MUSÉE 29 – EVOLUTION

Evolution explores the concepts of progress, transformation, growth, and advancement in an age when images are taking a dramatic shift in the role they play in our lives.

Exhibition Review: The Plastic Bag Store

Exhibition Review: The Plastic Bag Store

Plastic Bag Store © Tony Lewis

Written by Nick Rutolo

What is the legacy of mankind? Is it space travel? Civil rights? Or, is it what we leave behind? Robin Frohardt wants to evade a legacy littered with plastic, because at the rate we’re going, we’re going to be massively overwhelmed by our unusable and non-recyclable trash.

At first glance, “The Plastic Bag Store” is a seemingly regular grocery store. Sponsored by UCLA and commissioned by Times Square Arts in New York, the “store” is a commentary about our mass consumption and irresponsible disposal of plastic, and how our actions can influence the future’s interpretation of present day society. Frohardt curated an exhibit mocking grocery stores by mirroring a storefront and recreating every product inside of it out of plastic waste. Frohardt and other artists repurposed plastic bags, bottles, bottle caps and a variety of other disposed plastics that they salvaged from trash cans throughout New York City. Past the countless items on display, there are exhibits deeper within the store that are outstanding and comedic. Although the future presented in the store is outlandish and speculative, it raises questions about how our present recycling practices affect the environment and our future.

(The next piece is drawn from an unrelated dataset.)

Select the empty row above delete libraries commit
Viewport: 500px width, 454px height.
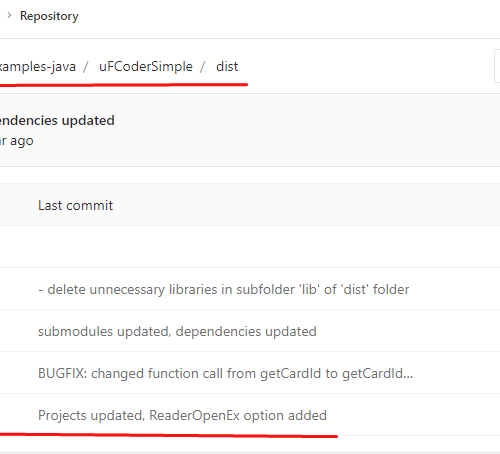point(250,247)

Plastic Bag Store © Tony Lewis

Frohardt wrote a play with puppet characters that was supposed to accompany her exhibit, but due to the COVID-19 pandemic she instead recorded it and presented the video to visitors. The play takes place across multiple time periods, tracing the lifespan of plastics from present day into a future that has lost any recollection of modern history. The play is meant to exemplify how our plastic footprint will long outlast society unless we change our ways.

Plastic Bag Store © Tony Lewis

In an interview with Times Square Arts, Frohardt said that she didn’t want to simply list off statistics about our waste; rather, she wanted to generate outrage through confrontation and provoke a conversation about our plastic’s legacy. The Jambeck Research Group at the University of Georgia estimates that we may dump up to 19 million ton of plastic waste into the oceans each year by 2025. Plastic is so engraved into our everyday life that it’s impossible to escape the mass waste, despite the recycling systems in place.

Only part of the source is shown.